ZU ERLEDIGEN:
A - Schreib aus dem Forumstext zur Eclipse-Hilfe alles von „Nein, es gibt“ bis hinunter zu „laufen lassen kann.“ wortgetreu ab.
B - Schreib die Fortsetzung zum Forumstext zur Eclipse-Hilfe, direkt im Anschluss an seinen letzten Satz.

Das Browser Widget integriert wie gesagt lediglich den Browser den das Betriebssystem mitbringt, IE, Mozilla XULRunner (Firefox),... Wenn du einfach das Hilfe Fenster anzeigen willst, dann brauchst du dafür kein SWT!



> Welche Klasse erstellt den Eclipse Help Server? Ist JettyHelpServer dieser?


Würde ich vermuten, kenne die Interna der Hilfe aber nicht im Detail.


> Ja, ich meinte die Desktop Klasse der JRE 6 verwenden um den System Browser aufzurufen. Das ist doch ein selbstgeschriebener von Eclipse (in SWT/AWT) in irgendeinem Bundle, oder?


Nein, es gibt keinen Eclipse Browser, das Browser Widget inkludiert wie gesagt nur den Browser des Betriebssystems (mittels OLE, COM,...), daher verstehe ich auch nicht warum du eine Workbench UI hochziehen willst oder SWT Code schreiben willst.



> Kann ich nun die Standalone-Help ohne Webbrowser starten? Ich bin jetzt voellig verwirrt. In der Architektur-Erlaeuterung in der Eclipse-Hilfe-Webseite habe ich das so verstanden, dass ich das minimal laufen lassen kann.


Du kannst den Helpserver natürlich ohne Webbrowser starten, aber du siehst davon nichts, weil er keine Oberfläche hat. Das grafische Frontend für den Benutzer  ist der Browser. Vergleich es mit PHPMyAdmin oder so. Du brauchst keinen Browser um PHPMyAdmin zu starten, aber ohne Browser als Frontend nützt dir das nicht viel.


----------



## Wildcard (1. Jun 2010)

Übrigens, das hilft dir vielleicht:
Help - Eclipse SDK


----------



## namenlos123 (7. Jun 2010)

Juhu, erste Erfolge sind zu vermelden. :toll:




Wildcard hat gesagt.:


> Hmm, die Eclipse Help ist deine Anwendung?
> Wie soll ein Eclipse RCP denn aussehen der *nur* aus Help besteht? ???:L
> Willst du ein leeres Fenster mit einem Help Menü? Das scheint mir wenig wahrscheinlich.


Ich will nur das Grundgeruest benutzen. Bedeutet, linker Frame sind meine TOCs zu finden, rechter Frame mein Inhalt, Suche-Funktion, Bookmark-Funktion, Index-Seite, ... also alles was es sonst auch in der Eclipse-Help sonst zu finden ist. Die TOCs(linkter Frame) lade ich dann durch XML-Files und den Inhalt(rechter Frame) fuelle ich durch HTML-Code.

ENTNOMMENES MATERIAL:
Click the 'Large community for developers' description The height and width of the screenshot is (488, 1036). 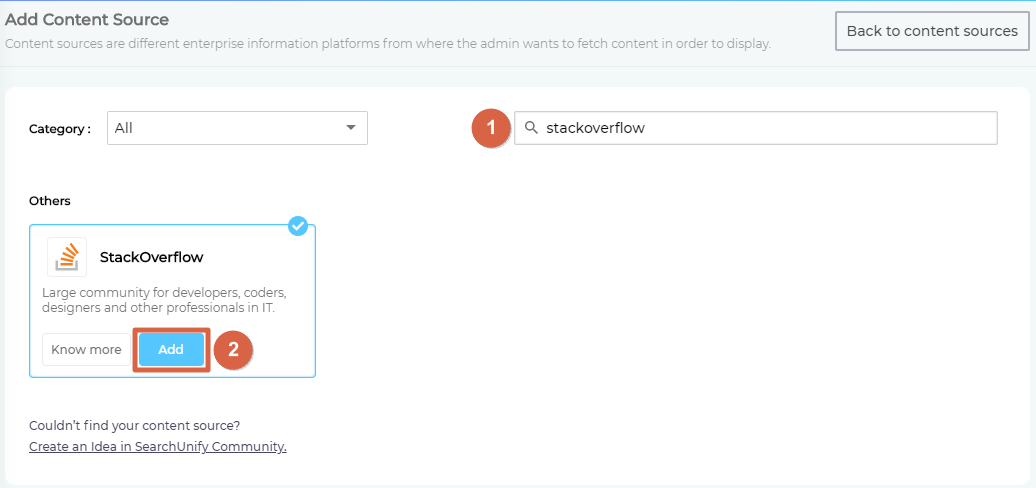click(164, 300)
---
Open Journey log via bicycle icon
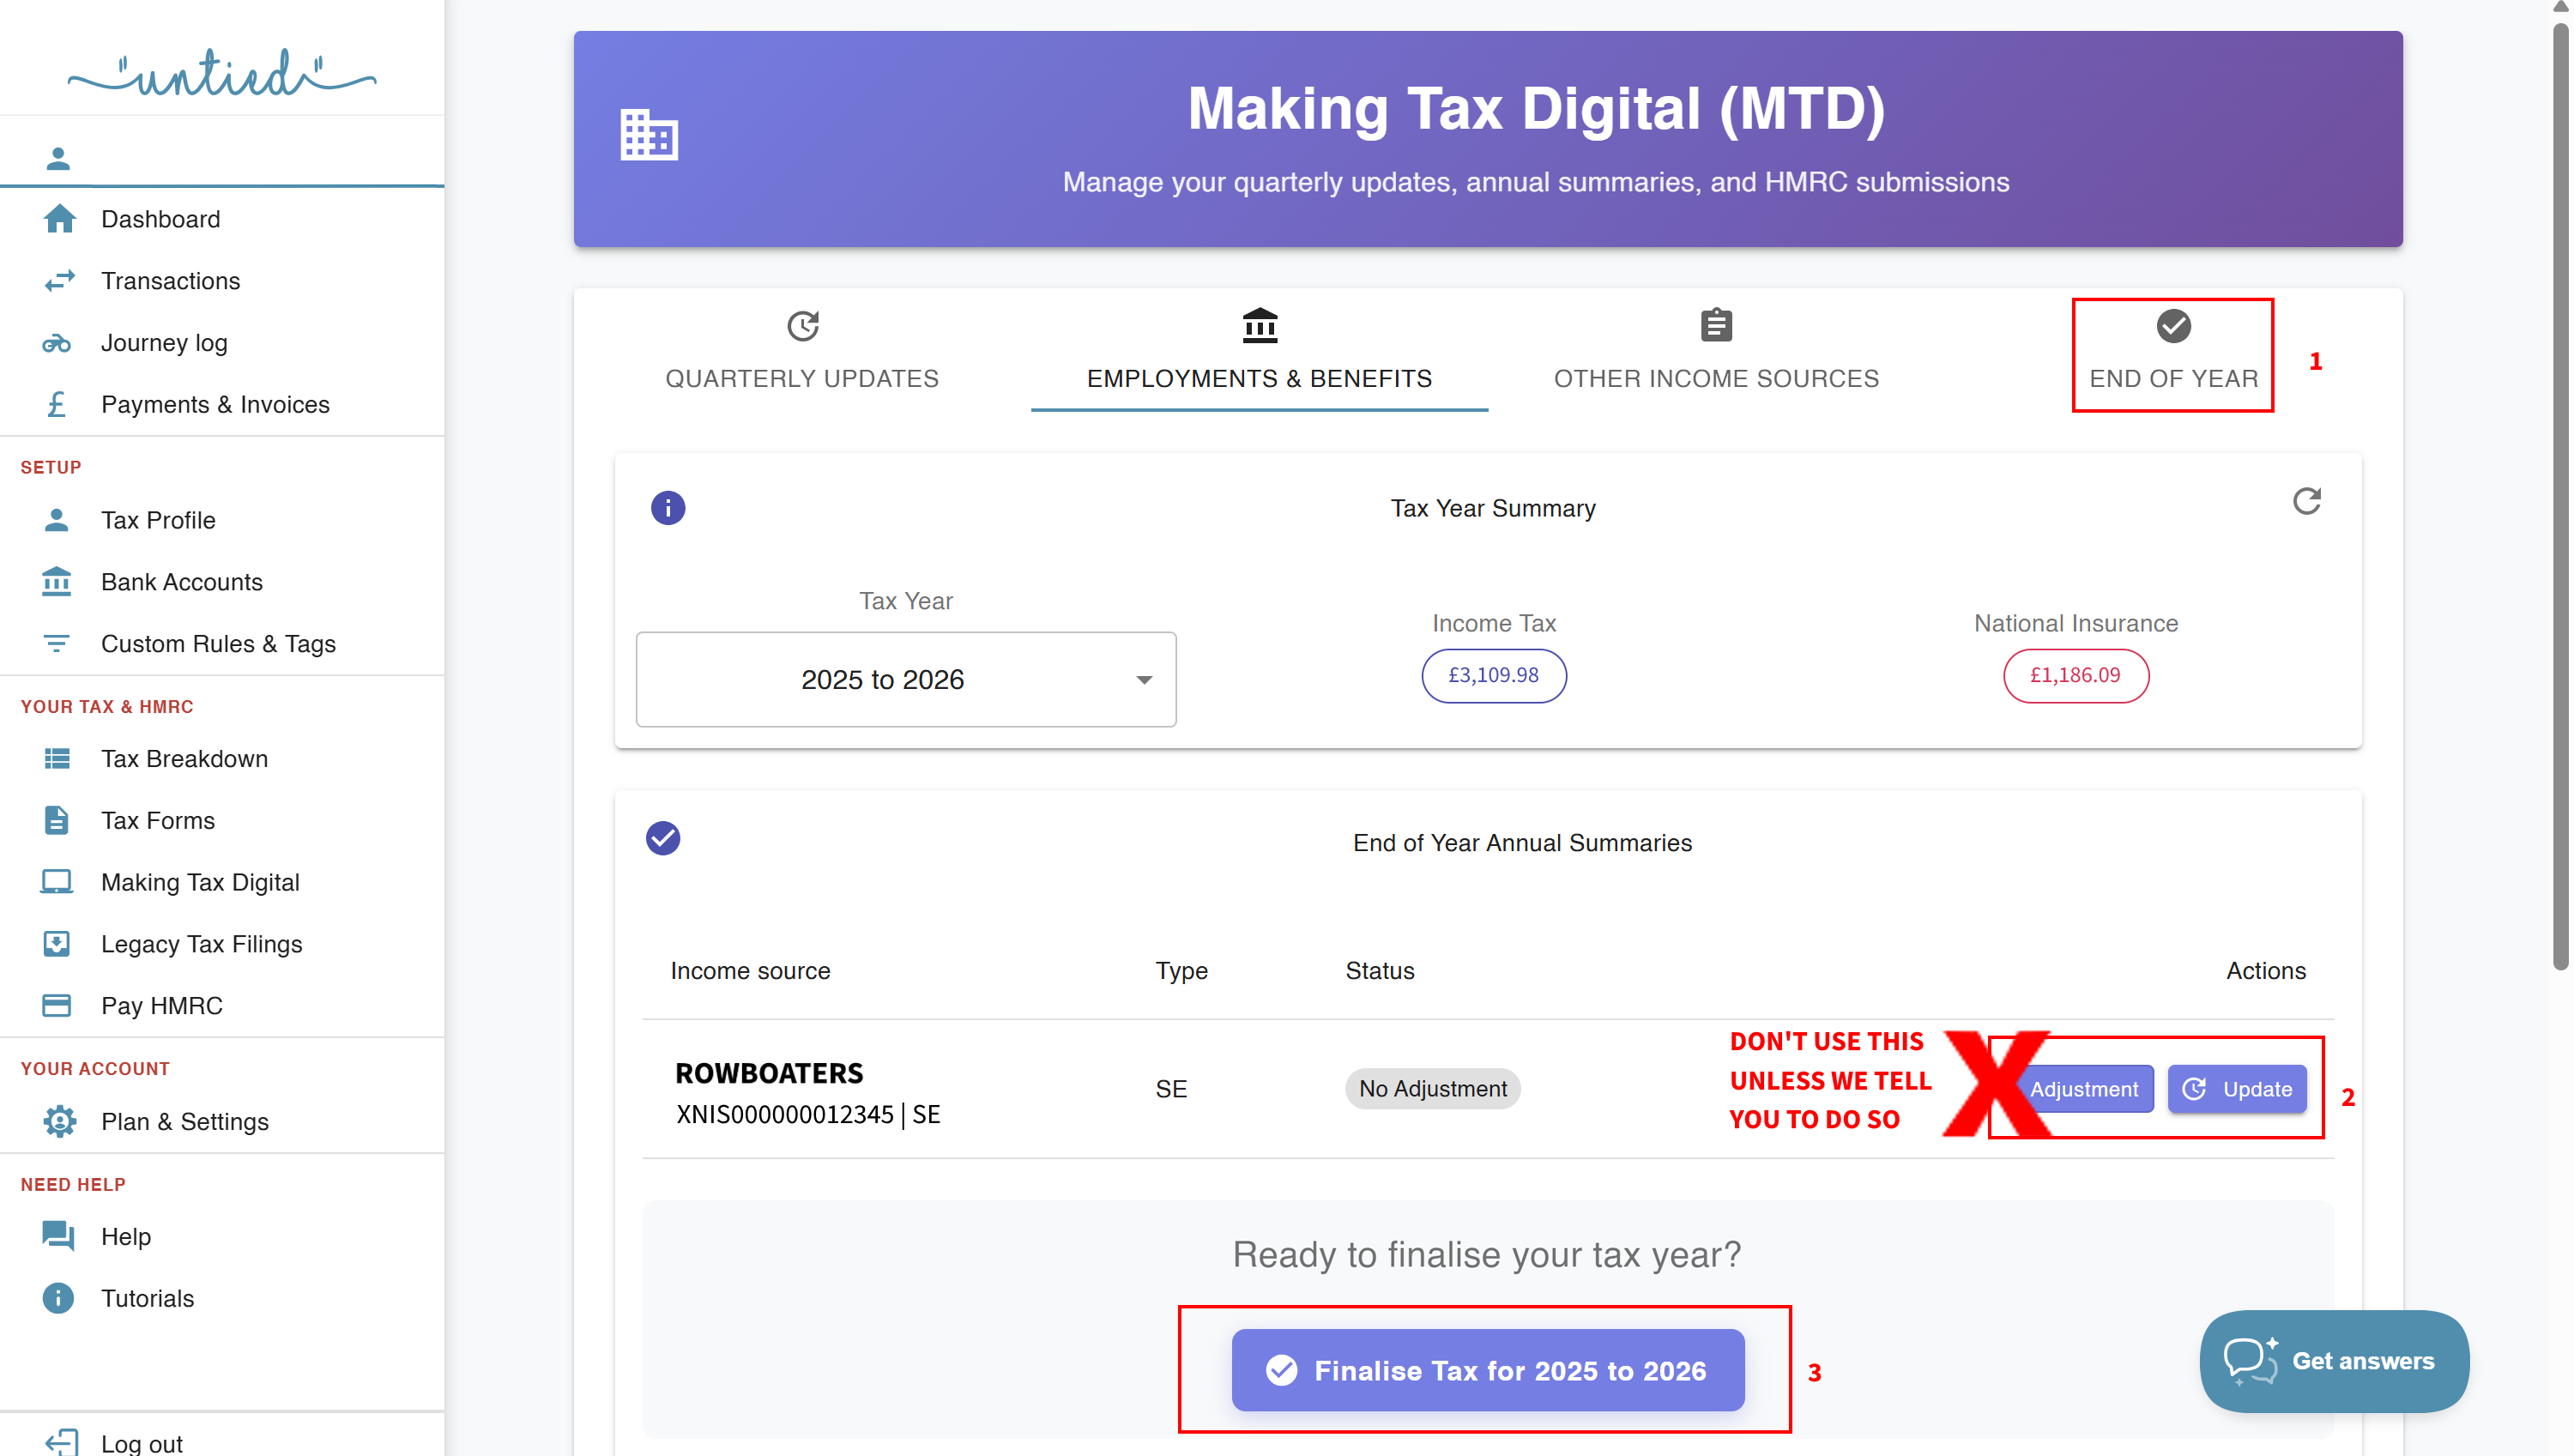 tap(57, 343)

ERGEBNISSE JE AUFGABE:
A -
Nein, es gibt keinen Eclipse Browser, das Browser Widget inkludiert wie gesagt nur den Browser des Betriebssystems (mittels OLE, COM,...), daher verstehe ich auch nicht warum du eine Workbench UI hochziehen willst oder SWT Code schreiben willst.



> Kann ich nun die Standalone-Help ohne Webbrowser starten? Ich bin jetzt voellig verwirrt. In der Architektur-Erlaeuterung in der Eclipse-Hilfe-Webseite habe ich das so verstanden, dass ich das minimal laufen lassen kann.

B -
Wildcard hat gesagt.:


> Ich habe vermutet das du Eclipse Help als Ersatz für Java Help verwenden willst. Ist das soweit richtig? Wenn ja, dann gibt es absolut keinen Grund für dich überhaupt mit SWT und Eclipse UI anzufangen.


Ja, das war von mir zu schwammig formuliert. Ja, ich will die Eclipse-Help verwenden. Die ist, wie du schon selbst sagtest, mit einem System-Browser zusammen. Gefunden habe ich nun auch die .class womit ich eine Standalone-Help ausfuehren kann. Schau mal die DefaultHelpUI.class an. Da wird dann auch ne SWT-Shell gestartet.



Wildcard hat gesagt.:


> Eclipse Help startet einen Jetty Webserver der HTML Seiten ausliefert. Diese Seiten können im Browser geöffnet werden und schon hast du eine Eclipse Hilfe.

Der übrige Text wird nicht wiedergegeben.